この裁判では「共謀」というキーワードが何度も出てきました。

 

 

 

収支報告書に虚偽記入した秘書との「共謀」が認められれば有罪,認められなければ無罪ということで,一審では後者ということになったわけです。

 

 

 

ところで,当然のように「共謀」したら刑事責任が発生するかのように捉えられがちですが,犯罪をすることについて「共謀」しただけで刑事責任が発生する共謀罪(コンスピラシー)は現在わが国では採用されていません。何年か前に共謀罪創設のための政府案があったと思いますが,廃案となっていたと思います。

 

 

 

わが国では,「共謀」して,実際に犯罪が「実行」された場合にのみ,「共謀」だけに加わっていた者も処罰されることになっています。共謀共同正犯といいますが,「共謀」したことのみの責任を問われるのではなく,あくまでも犯罪を「実行」した者と同等か場合によってはそれ以上の責任を問われます。

 

 

 

今回の陸山会事件も,仮に,虚偽記入の「共謀」がされていたとしても,その後,秘書たちが「やばいから止めておこう」ということでストップしていれば,犯罪にすらなっていなかったということになります(秘書らも控訴していますので,虚偽記入が犯罪として成立していたらという前提です)

 

 

 

しかし,そもそも共謀共同正犯というものが認められるかということについては,実は刑法学の一つの争点となっていました。

 

 

 

刑法60条では「共同して犯罪を実行した」場合に共同正犯になると規定しており,犯罪を実行してはおらず「共謀」だけした者に刑事責任を負わせられるのかという問題意識です。

 

 

 

 

裁判所は,一貫して,共謀共同正犯というものを認めており,犯罪が実行された以上は,「共謀」のみに加わっていた者についても刑事責任があるという立場です。

 

 

 

確かに,こう考えないと,オウム事件の教祖など「共謀」のみに加わって(「リムジン謀議」などと言われています),サリンを撒くなどの実行行為を実行していない者の責任を問うことはできなくなってしまい,「本当の黒幕を処罰してほしい」という国民の理解を得られないということになってしまいます。

 

 

 

そして,ひとたび犯罪が起こってしまうと,被害者や社会からの処罰感情が強くなりますので,「共謀」した者の刑事責任を問うべく,この「共謀」の概念はどんどん弛緩してきます。
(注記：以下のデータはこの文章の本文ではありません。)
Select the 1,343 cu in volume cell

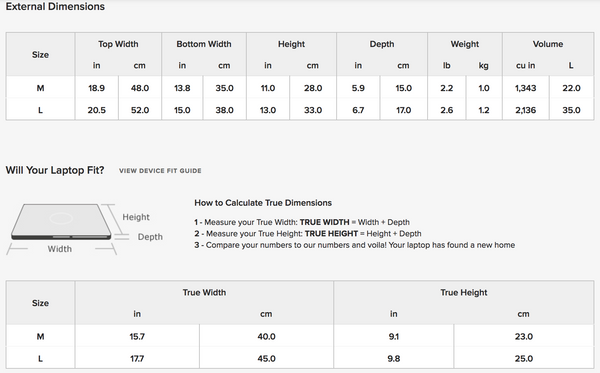pyautogui.click(x=525, y=88)
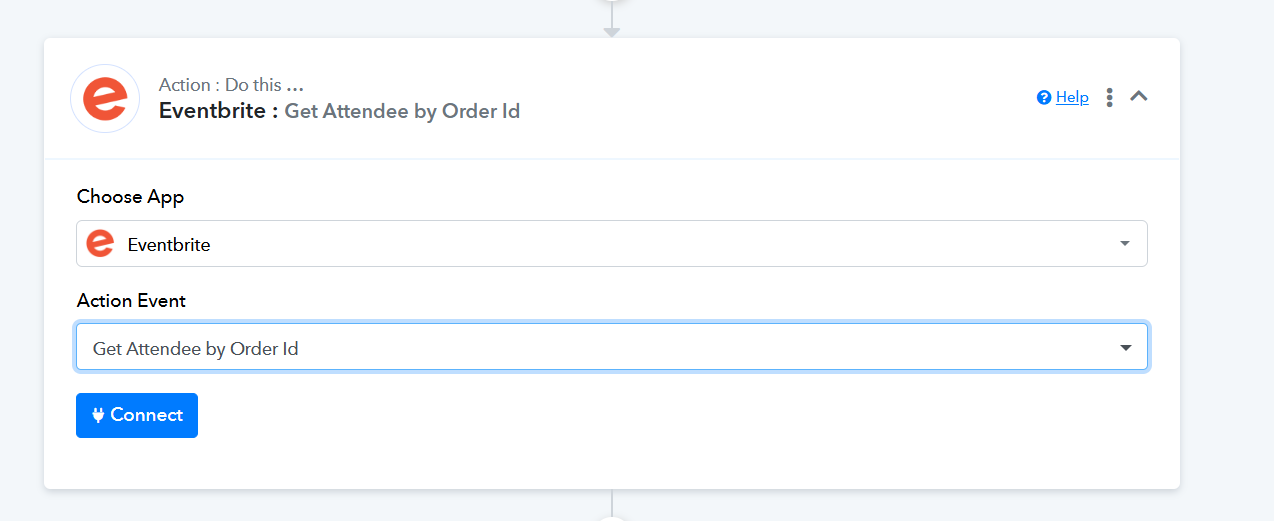Click the downward connector arrow above the card
Screen dimensions: 1274x521
[612, 31]
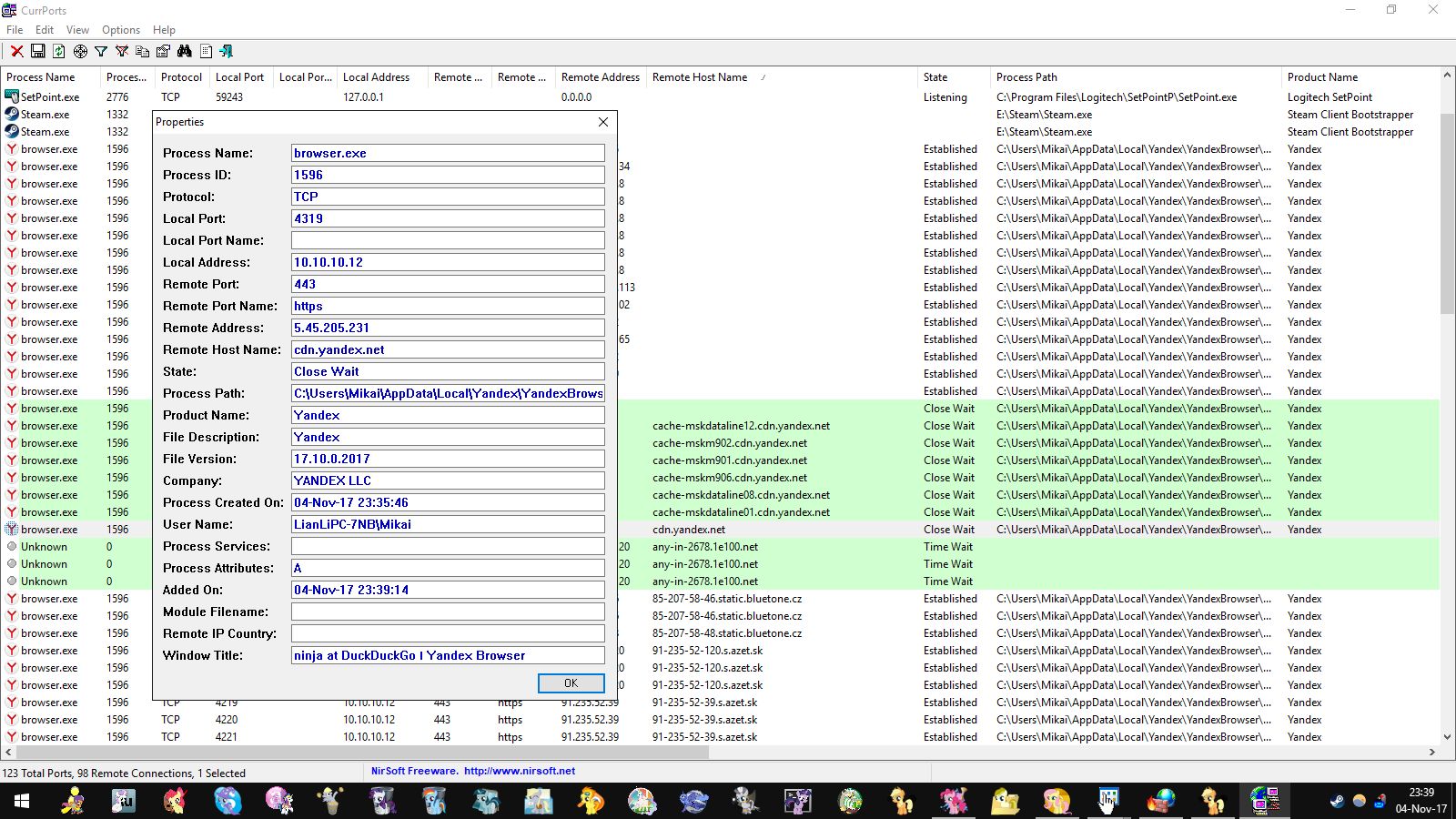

つまり,ちょっとしたことであっても「共謀」があったということで,責任を問う範囲が広がりやすくなるという側面があります。

 

 

 

「暗黙の意思連絡」とか「黙示の共謀」(いわゆる「あ・うんの呼吸」)とかなんとなくその場の雰囲気で「共謀」があっただろうということになったりします。

 

 

 

すでに評釈もされていますが,今回の小沢さんの事件では,判決要旨の前段を読む限りまるで有罪であるかのような書きぶりですが,最後の「共謀」があったかどうかのところで,そこまでは言えないとしているものと理解しています。

 

 

ちなみに,「共謀」の要件からは外れますが,過失の共同正犯とか予備・ほう助の共同正犯,承継的共同正犯など,共謀共同正犯の成立範囲はどんどん拡大解釈されているというところがあります。

 

 

 

共謀共同正犯の概念は認めつつも,その適用範囲を絞るべきだというのが,刑法学のおおまかな流れではなかったかと思うのですが,今回の陸山会事件の判決はその中に位置づけられるのかもしれませんね。